Gow, whose current position at the University of Wisconsin-La Crosse is the equivalent of a college president, said he would look to be very involved in the legislative process to ensure that the college “gets the funding it deserves” from the state to better the school’s economic future. He also said he would be interested in creating a joint planning and budget committee similar to the one at his current school, which is comprised of faculty, staff and students.
“I’ve heard loud and clear from the students here that you want transparency in this process,” he said. “The budget is the theme of so many conversations now, but we can work to get through this together.”
Though Gow is currently managing a multi-million dollar deficit at his school in Wisconsin, he said he is happy there, but excited about the possibilities of a new position. Although he said he “never would have guessed” he would be a college administrator when he was a student first studying business and eventually journalism, – all while initially considering pursuing a career in music – he said he has loved working in this capacity and would like to continue his experience in New Paltz.

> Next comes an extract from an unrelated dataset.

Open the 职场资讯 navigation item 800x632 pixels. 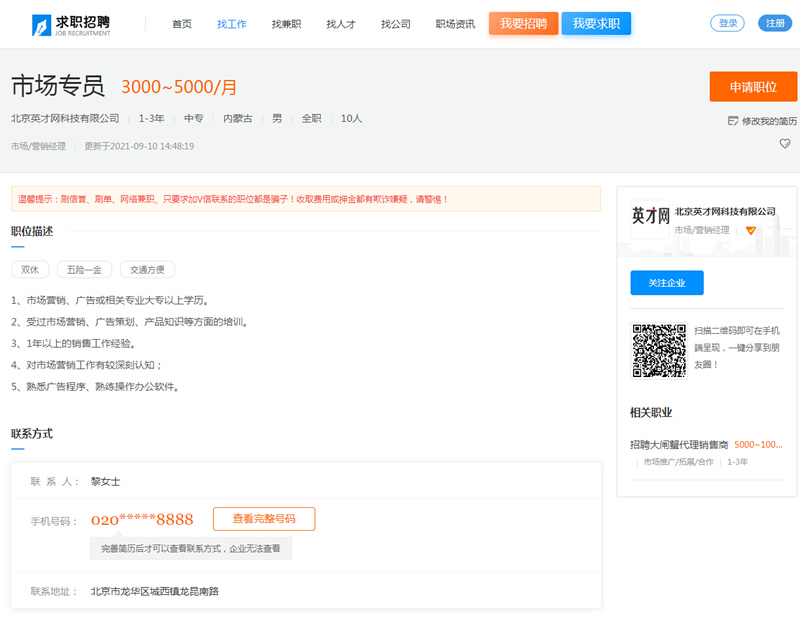coord(455,24)
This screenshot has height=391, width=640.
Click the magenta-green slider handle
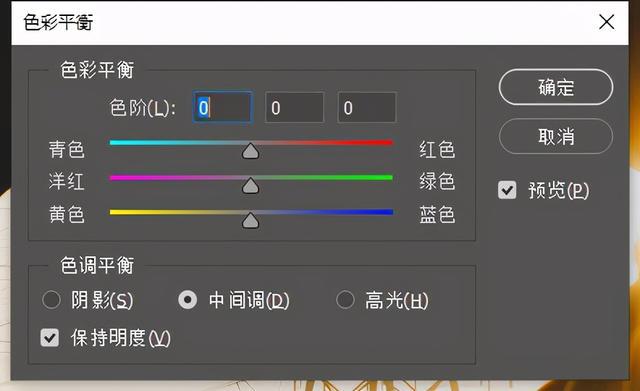[x=250, y=186]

Gow said one of his favorite parts of being a college administrator is interacting with students and said he would like to develop a relationship with the student body here if chosen president. He said he would pursue moving the president’s office down from the ninth floor of the Haggerty Administration Building to indicate how he wanted to make himself as available to the campus community as possible.
“I guess I am like the head cheerleader at my school now and I would want to celebrate the good things going on here,” Gow said. “The bottom line is, when you graduate and have on a New Paltz cap or shirt on, I would want people to say ‘Wow, that’s a great school.’”

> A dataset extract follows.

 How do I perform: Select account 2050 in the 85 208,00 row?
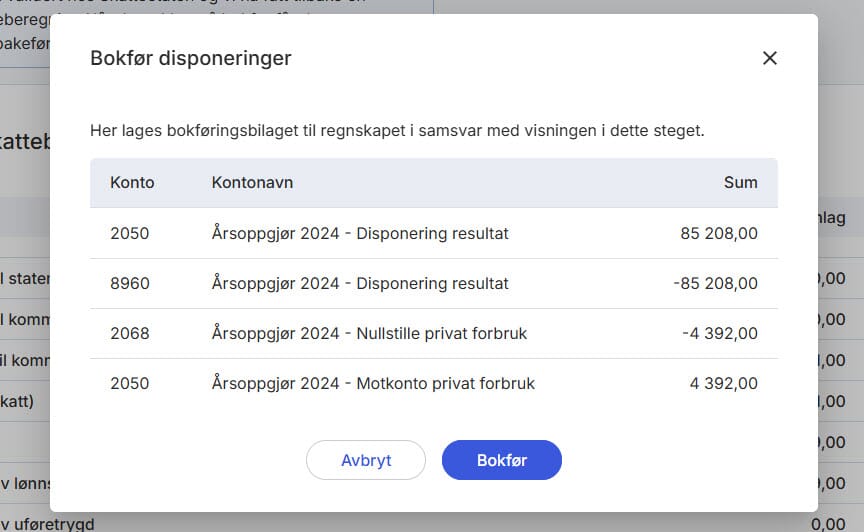tap(130, 234)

After Schreiber and Gow’s visits, Papazian, an English professor who has served as an associate dean, dean and now as a provost at several institutions, will also be available to speak with students on Thursday, Feb. 17 at 8 p.m. in Student Union 62/63. After each of the visits, an online survey was sent to all students for evaluating each candidate.
Donald Christian, who had served as provost and vice president for academic affairs since August 2009, will continue to serve in the interim position until the SUNY Board of Trustees approves a new president.
Interim Director of the Office of Communication and Marketing Suzanne Grady said the presidential search process is “on schedule.” The anticipated start date of the new president is July 1.